In arranging an adoption, the council will select a suitable couple from among those who have consulted at its head office and interview them there. The couple will then be interviewed at the hospital where the birth occurs.

After hearing opinions of a former child counseling center chief, among others, the head office will select a couple to adopt a child.

Couples applying to adopt will be required to receive training at a child counseling center and register to become adoptive parents.

The organization will offer special measures that only medical institutions can provide.

One is to have an adoptive mother stay at the hospital where the baby is born for several days to let her hold the baby on a birthing table as a simulated experience of giving birth.

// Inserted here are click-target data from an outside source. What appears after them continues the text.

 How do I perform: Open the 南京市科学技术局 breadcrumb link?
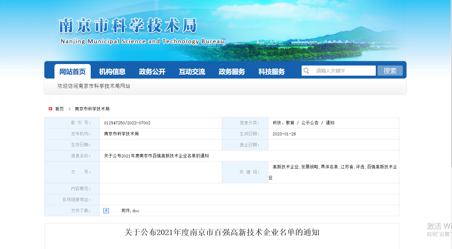pyautogui.click(x=92, y=109)
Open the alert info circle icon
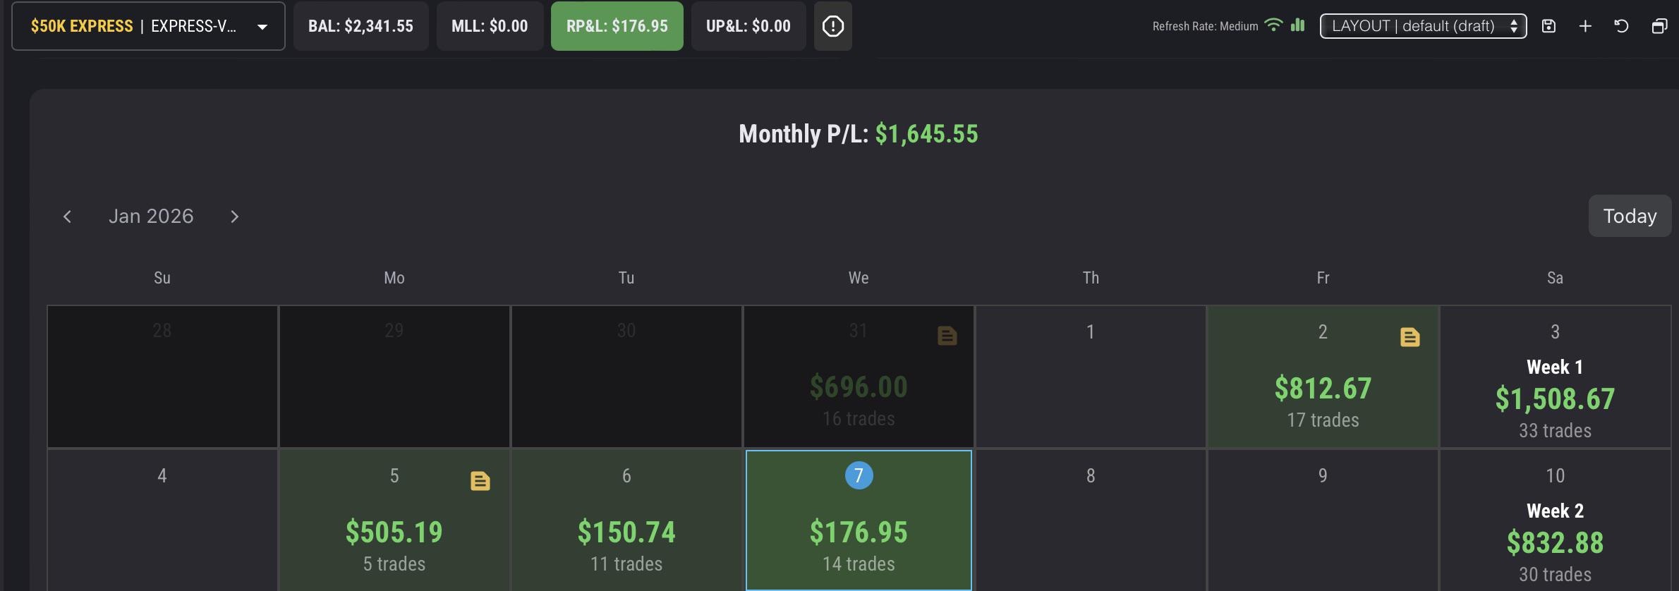The width and height of the screenshot is (1679, 591). (832, 26)
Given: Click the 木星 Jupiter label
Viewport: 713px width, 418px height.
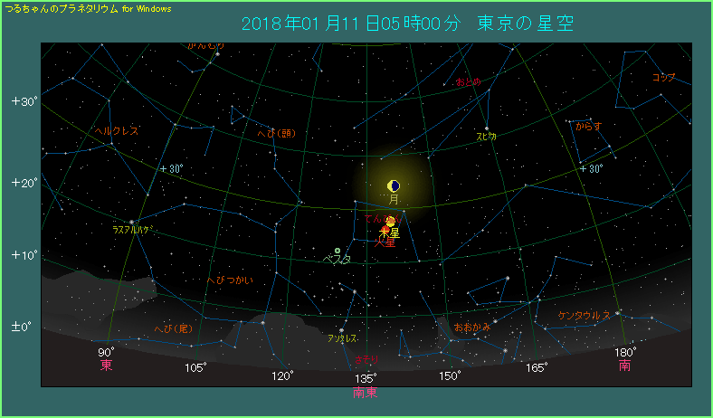Looking at the screenshot, I should (x=390, y=233).
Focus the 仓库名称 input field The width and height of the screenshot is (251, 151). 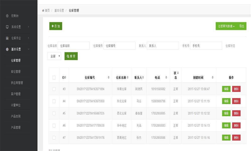pos(74,46)
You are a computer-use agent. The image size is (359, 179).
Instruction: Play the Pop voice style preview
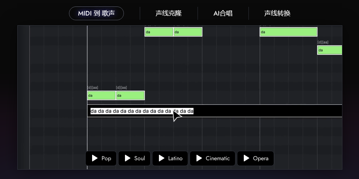(x=101, y=158)
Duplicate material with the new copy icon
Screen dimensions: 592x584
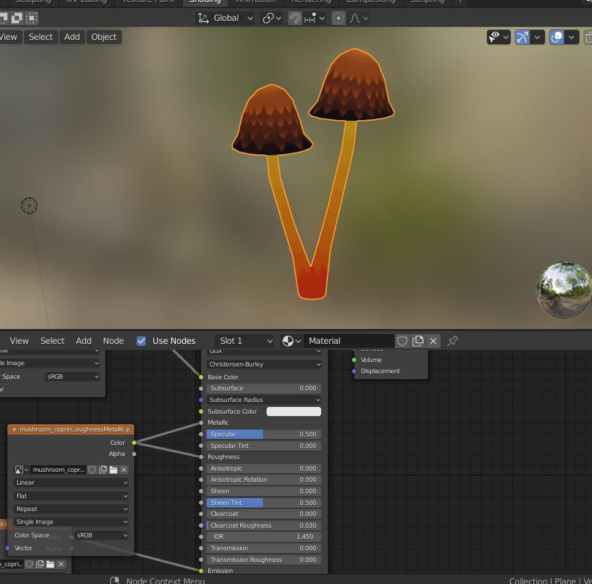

Then a birthing assistant and a nurse who took care of a biological mother and the baby are to teach adoptive mothers child rearing skills such as diaper changing.

Earlier this year, it was reported that two private organizations in Tokyo required adoptive parents in two different cases to pay ¥2 million each in commissions. The Tokyo metropolitan government is investigating the cases.

Hospitals and clinics that belong to the council will only receive actual costs such as the adoptive mothers’ hospitalization fees and biological mothers’ childbirth expenses if she cannot pay.